▶ EXERCISE INSTRUCTIONS
Reproduce the data from the very start through the line containing "This screenshot has", both ends included, and leave the pictures out.
:::
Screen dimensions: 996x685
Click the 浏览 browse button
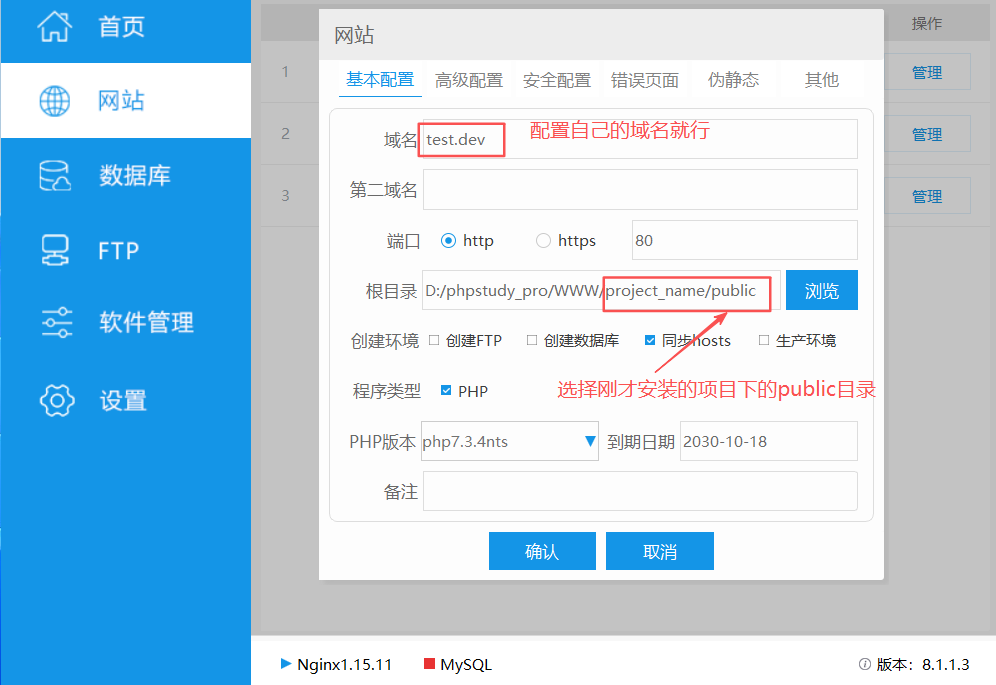point(821,291)
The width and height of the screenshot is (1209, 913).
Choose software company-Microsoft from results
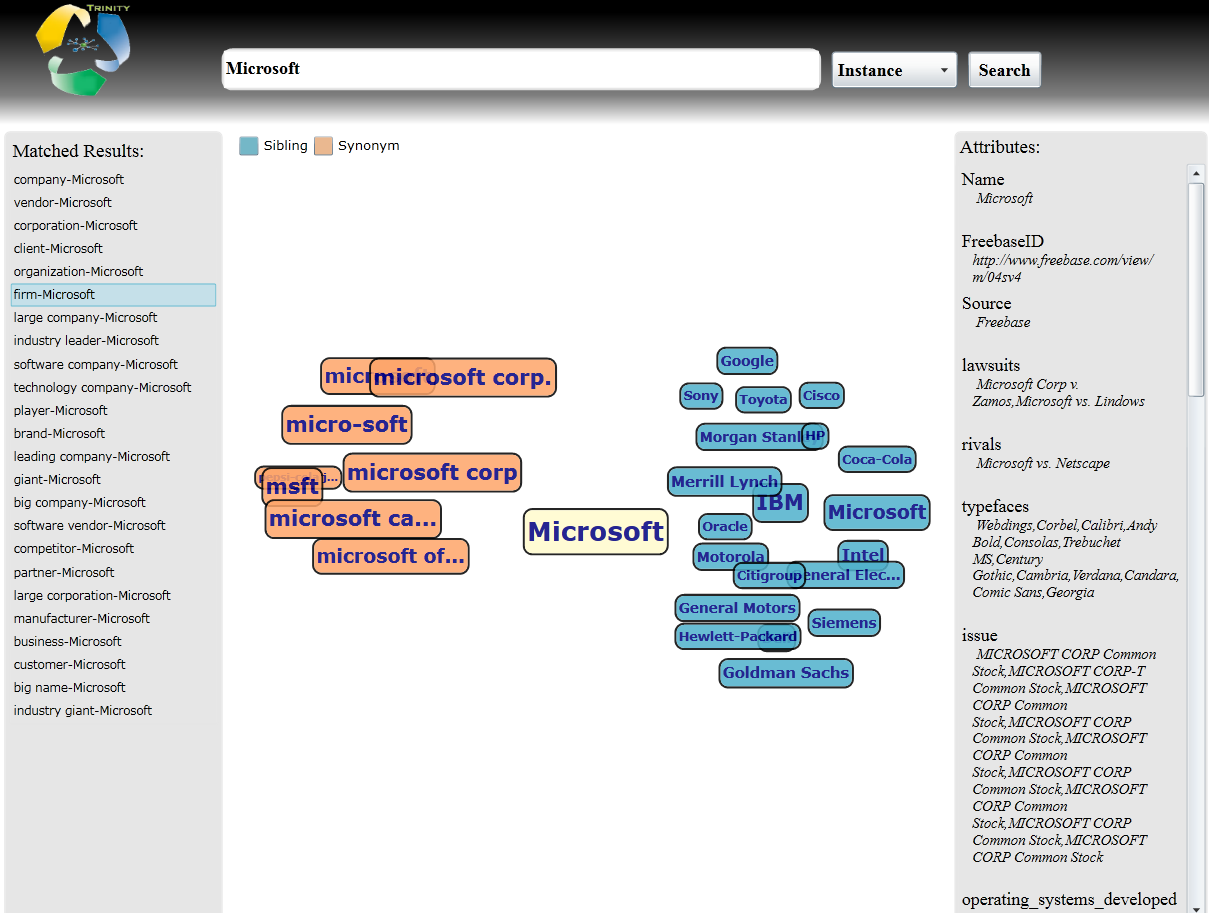point(96,365)
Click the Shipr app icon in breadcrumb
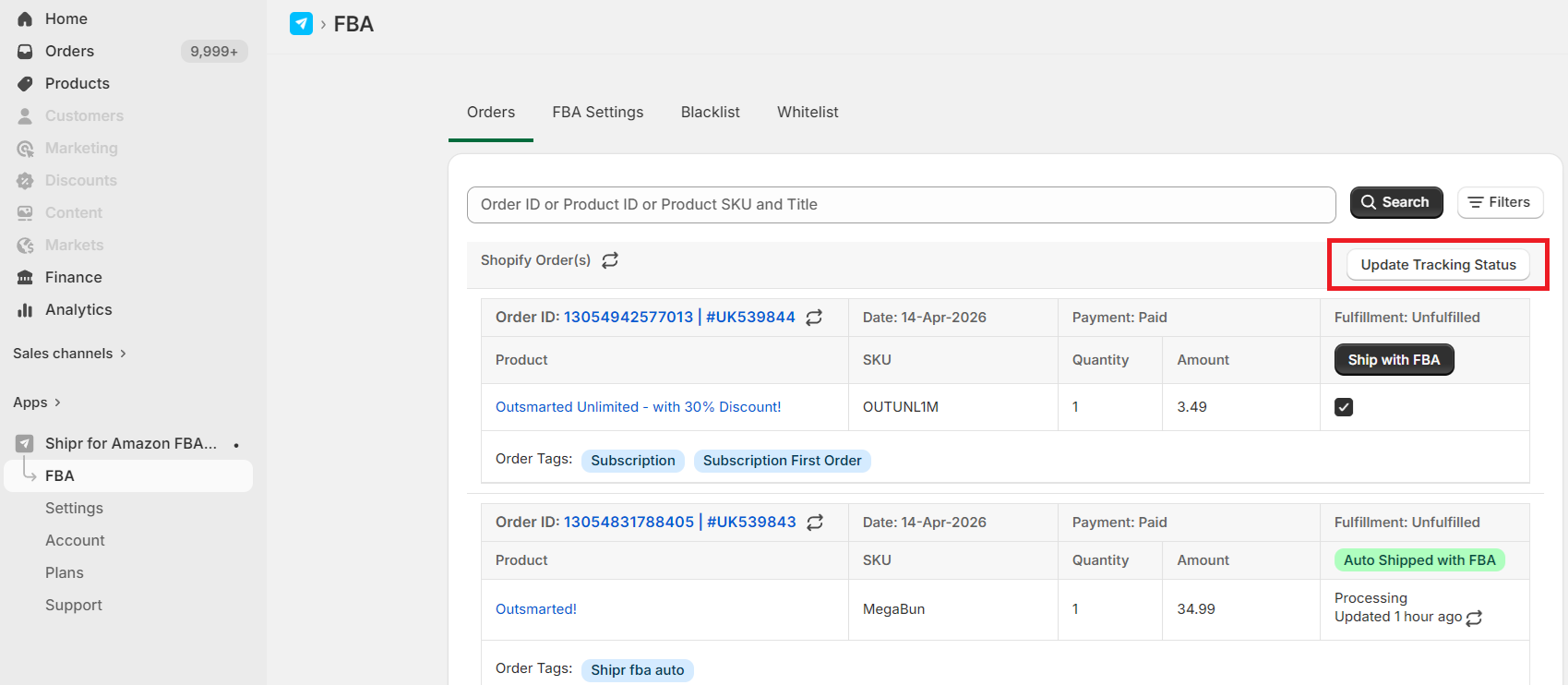This screenshot has width=1568, height=685. (x=301, y=24)
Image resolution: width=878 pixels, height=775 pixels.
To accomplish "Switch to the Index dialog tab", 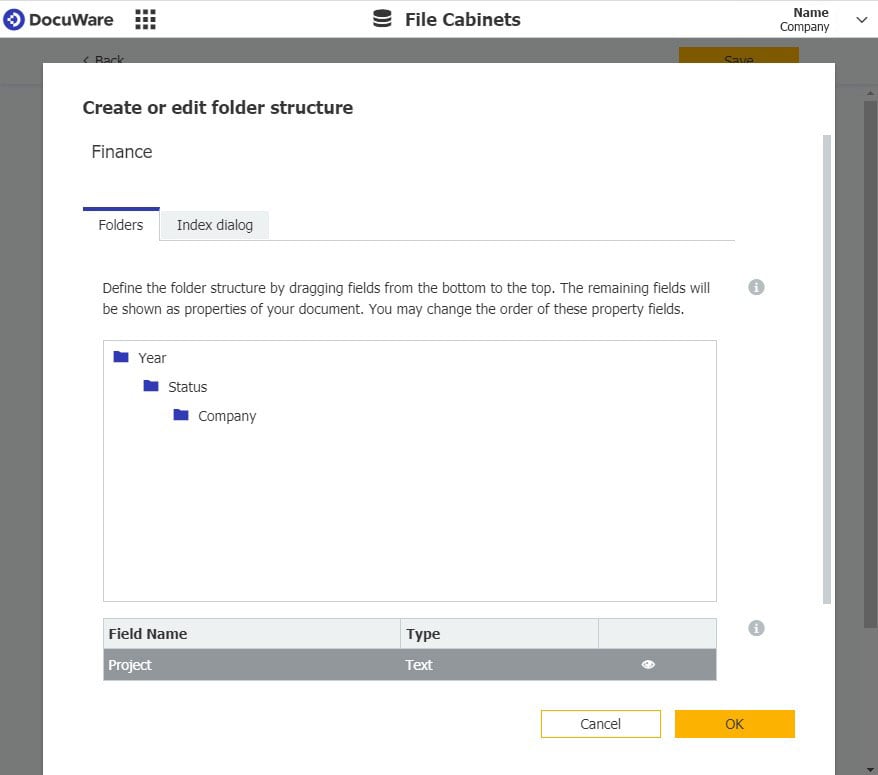I will [213, 225].
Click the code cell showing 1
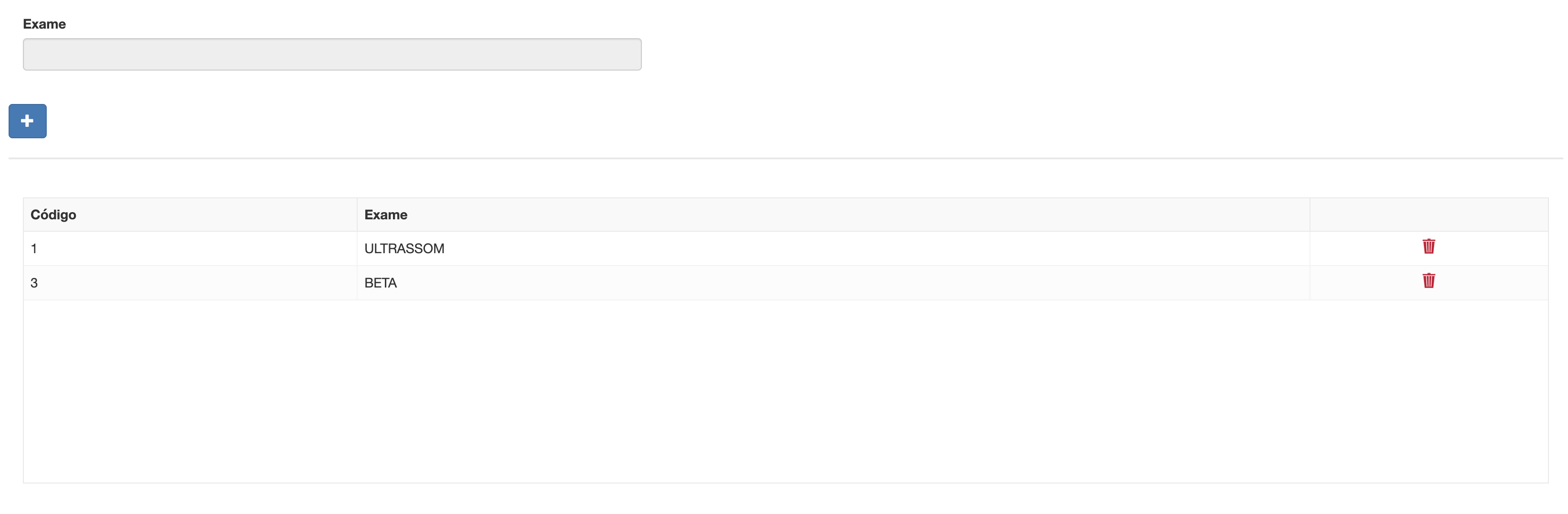The height and width of the screenshot is (514, 1568). [x=34, y=249]
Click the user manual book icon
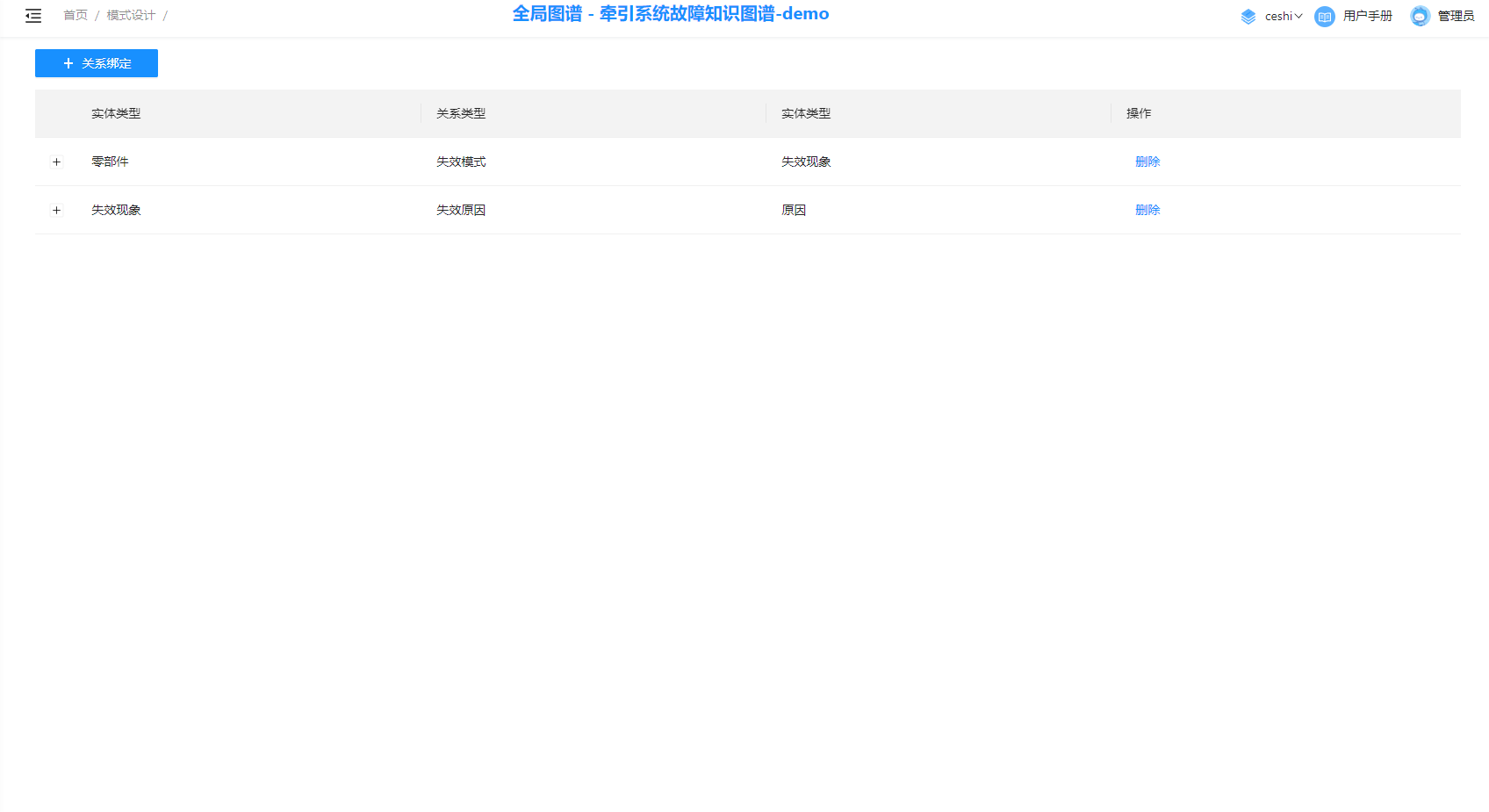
:::
▶ EXERCISE RESULT
Screen dimensions: 996x685
Click the 浏览 browse button
point(821,291)
The width and height of the screenshot is (1209, 913).
Choose software company-Microsoft from results
point(96,365)
Click the Shipr app icon in breadcrumb
This screenshot has width=1568, height=685. (x=301, y=24)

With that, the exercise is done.